Stored data

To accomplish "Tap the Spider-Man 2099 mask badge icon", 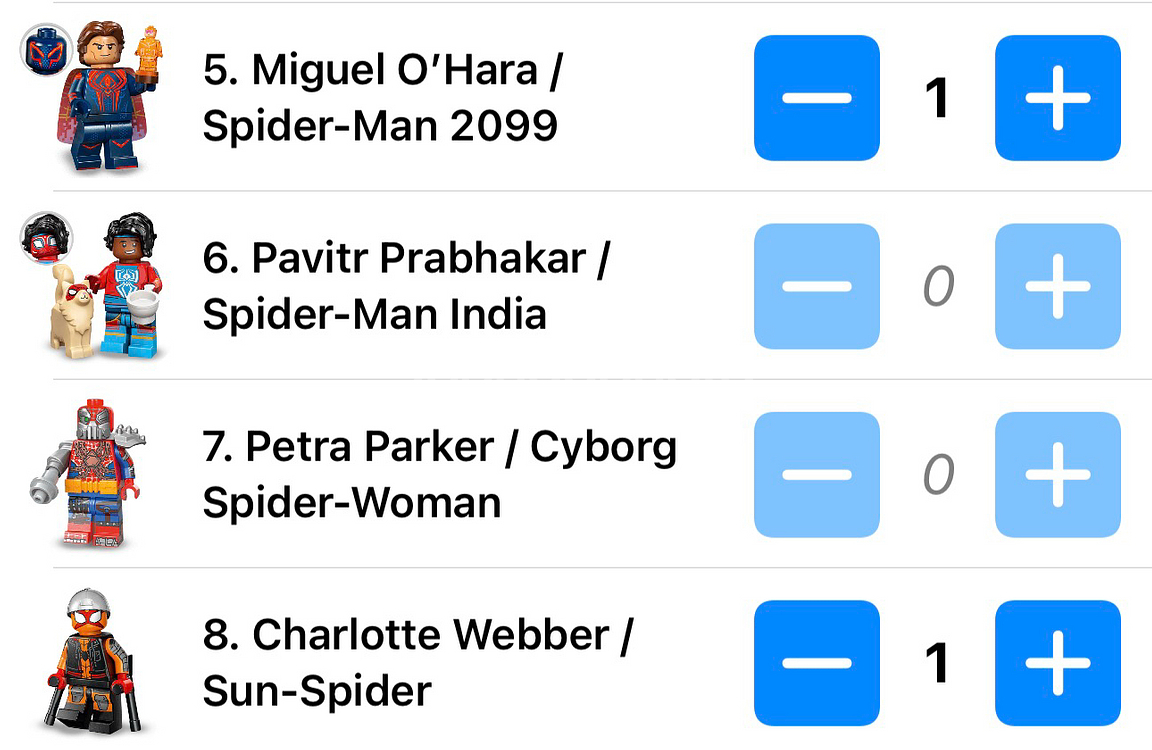I will pos(46,50).
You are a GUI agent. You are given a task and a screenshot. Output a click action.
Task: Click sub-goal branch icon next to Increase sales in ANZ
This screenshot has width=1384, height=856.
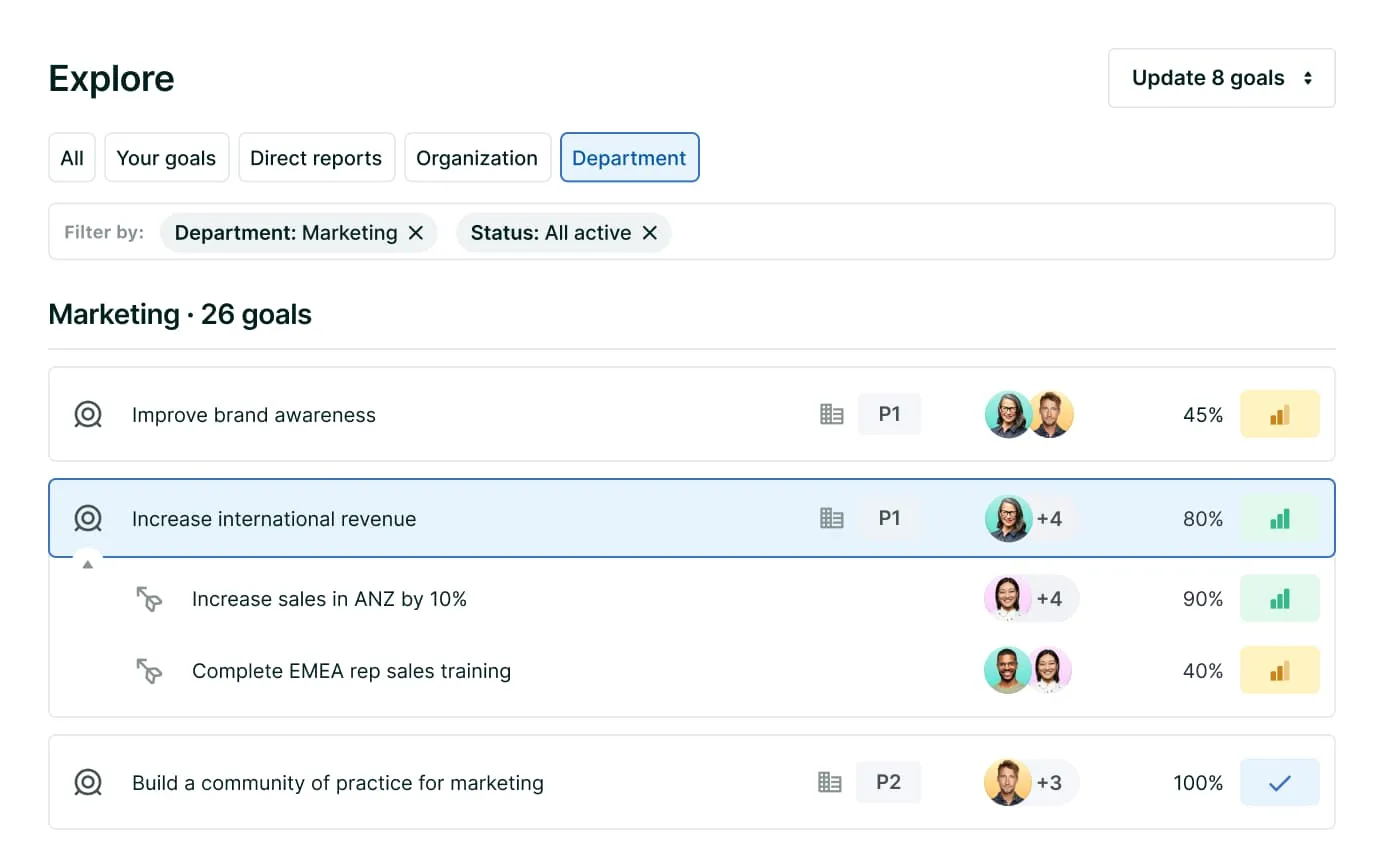[x=149, y=599]
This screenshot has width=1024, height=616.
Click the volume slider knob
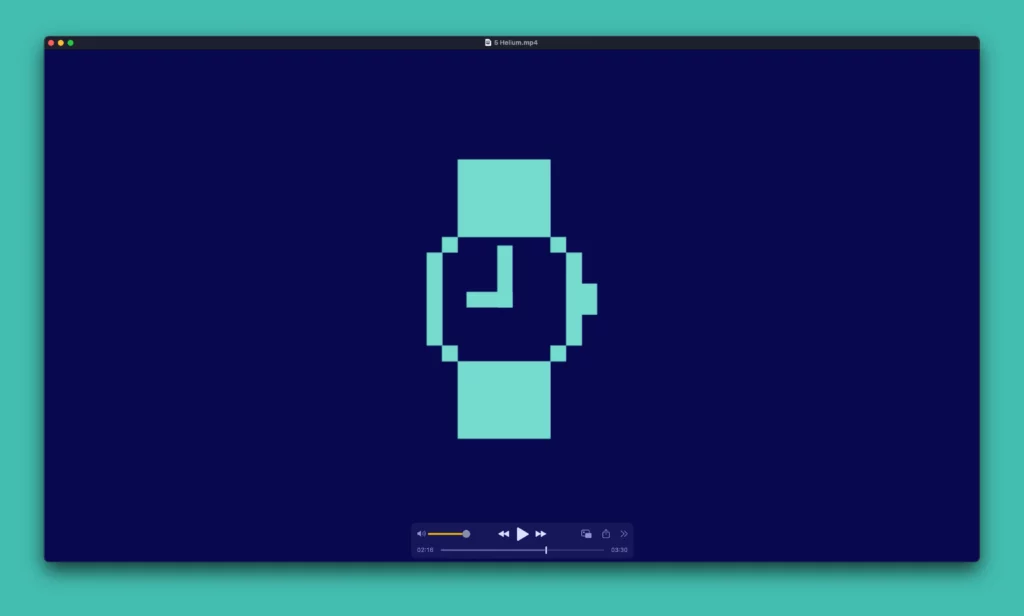click(466, 534)
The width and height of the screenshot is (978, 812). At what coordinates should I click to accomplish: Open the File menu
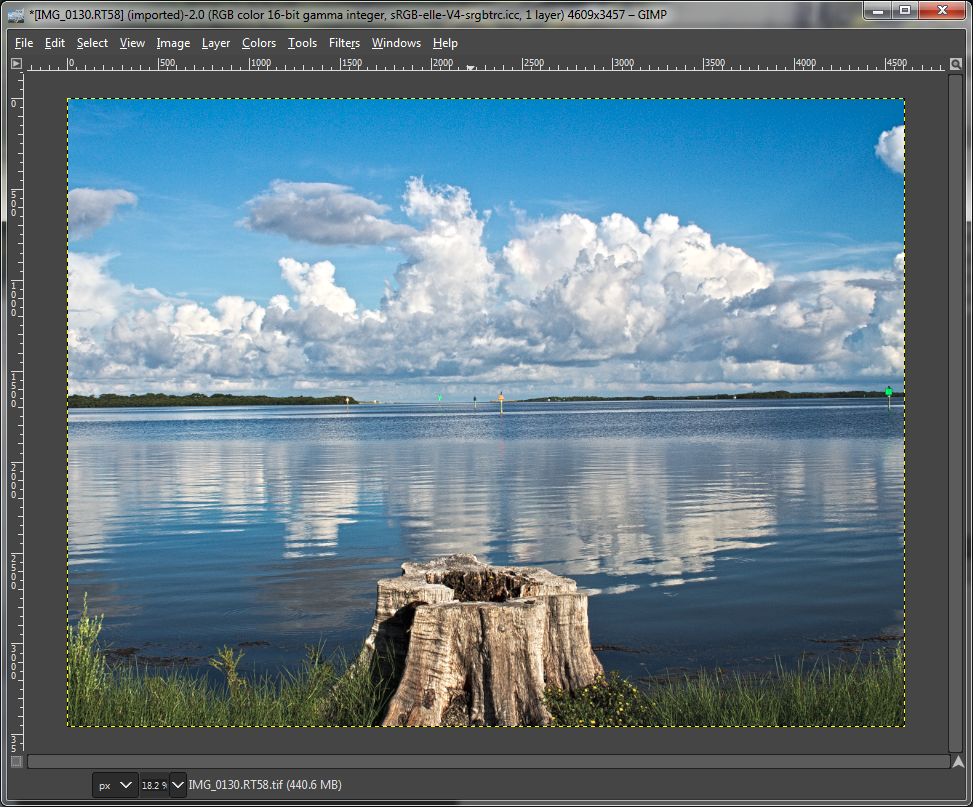tap(24, 43)
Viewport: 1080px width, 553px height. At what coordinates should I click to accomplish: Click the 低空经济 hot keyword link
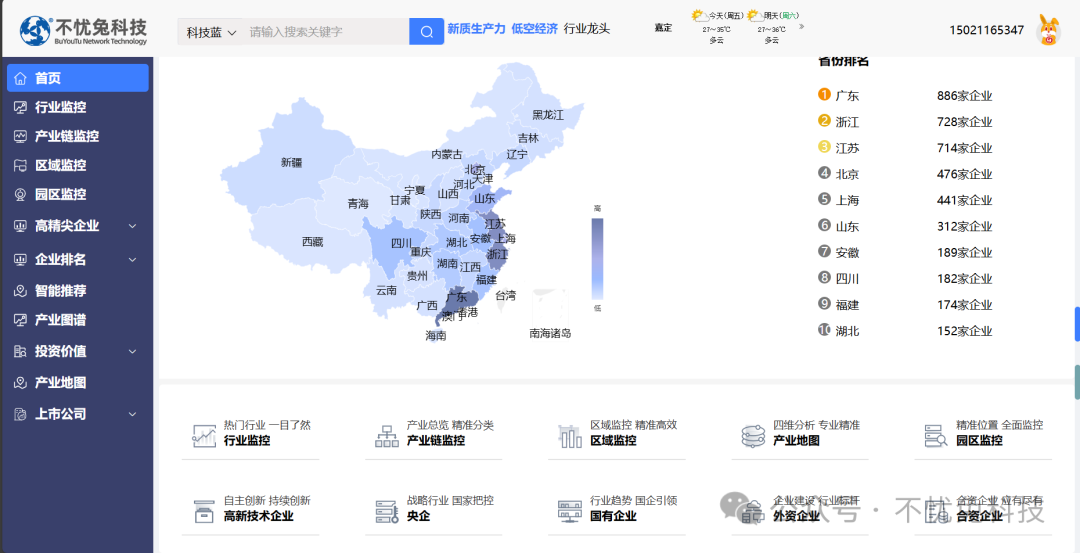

Problem » Retype the lines from the one containing "You are a GUI" down to the last line of the records, both included, exactly and nothing more. Pictures stay out.

Response to the task »
You are a GUI agent. You are given a task and a screenshot. Output a click action.
Task: Click sub-goal branch icon next to Increase sales in ANZ
This screenshot has width=1384, height=856.
[x=149, y=599]
This screenshot has width=1024, height=616.
Click the volume slider knob
click(466, 534)
The width and height of the screenshot is (978, 812). At what coordinates should I click to accomplish: Open the File menu
tap(24, 43)
Viewport: 1080px width, 553px height. At what coordinates should I click to accomplish: Click the 低空经济 hot keyword link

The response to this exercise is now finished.